Cisco's Triple Threat
5:00 PM -- From The Philter's They Can Patent Anything file, I present to you hard proof that Cisco Systems Inc. (Nasdaq: CSCO) owns the triple play.
Patent 7075919, awarded to Cisco earlier this year, states that Cisco is the proud owner of any "System and method for providing integrated voice, video and data to customer premises over a single network."
There's some weird history here. Apparently the patent was written by Tom Wendt, who used to be an executive at Sandstream Communications & Entertainment, Inc., an early IPTV distribution company. Sandstream died in either the late 90s or early aughts and Cisco picked up its intellectual property in a sale.
The patent was written by Wendt, who founded Optical Entertainment Network, and others in August 2000 and the patent was granted nearly six years later.
What does it mean? Well, it's hard to say. But reading through the broadly-worded claim, it sounds as though Cisco could go to AT&T Inc. (NYSE: T), Charter Communications Inc. , and any other company providing voice, data, and video services across a single network and ask for some scratch.
And, if carriers do have to pay a triple play tax to Cisco, would that mean our broadband prices would go up? Telcos have already made it clear that they don't mind passing unexpected costs (and savings) on to customers. (See Verizon Drops New DSL Fees.)
Check out some of the patent language:
Rather than attempting to converge the incompatible architectures, protocols, and other characteristics of the various existing voice, video and data network infrastructures, the present invention provides a single fully interoperable network that uses a common standard protocol, such as TCP/IP, to provide integrated voice, video, and data content to customer premises over a single communication link. Since all services are provided to the customer premises using a single network infrastructure, problems associated with delivering incompatible services to the customer premises are eliminated. The single network infrastructure of the present invention also allows for enhanced troubleshooting, fault-tolerance, access restriction, and other important benefits.

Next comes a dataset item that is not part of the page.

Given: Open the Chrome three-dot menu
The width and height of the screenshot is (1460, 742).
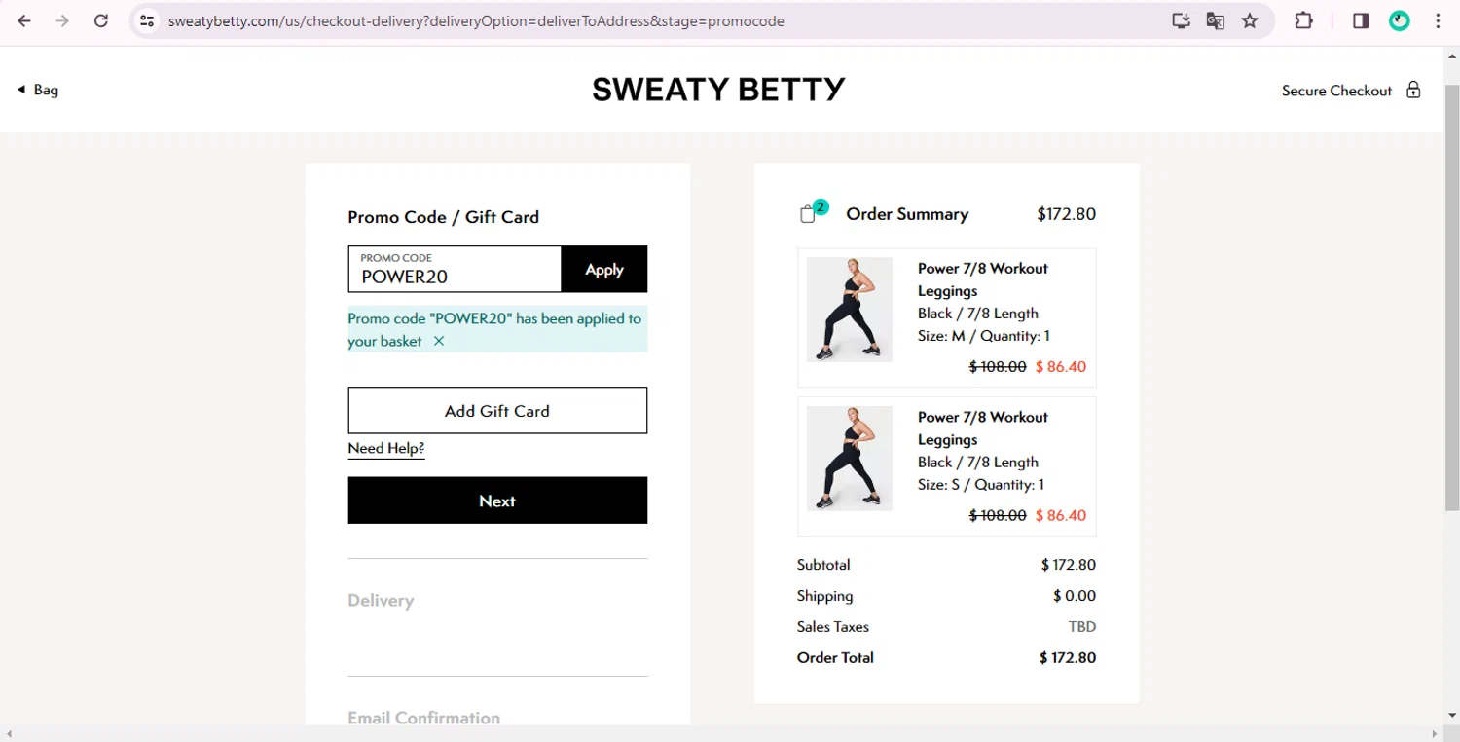Looking at the screenshot, I should 1438,20.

Imagine the possibilities if one could actually build a triple play network, as proposed by the Cisco patent:
Similarly, media hosting servers may provide content, such as video games, music files, and video on demand (VOD), that is stored digitally and communicated over network in the form of TCP/IP packets. Media hosting servers will typically include "TCP/IP stacks" that provide the necessary hardware and software for encapsulating data for transmission as TCP/IP packets. After the selected services have been converted, if appropriate, into TCP/IP packets and communicated to network, the services may be delivered in any suitable combination to customer premises according to the particular needs of associated users.Games, music, and video on demand? Well, most carriers aren't that advanced yet. But it will be interesting to watch if either Cisco or Mr. Wendt lawyer-up on some carriers in an attempt to collect a buck for the idea of a multiservice, single protocol, one-wire network reaching consumer homes.
Stranger things have happened, I'm sure. (Remember when BT Group plc (NYSE: BT; London: BTA) claimed to own hyperlinking?) But the triple play network is, indeed, an idea whose time has come.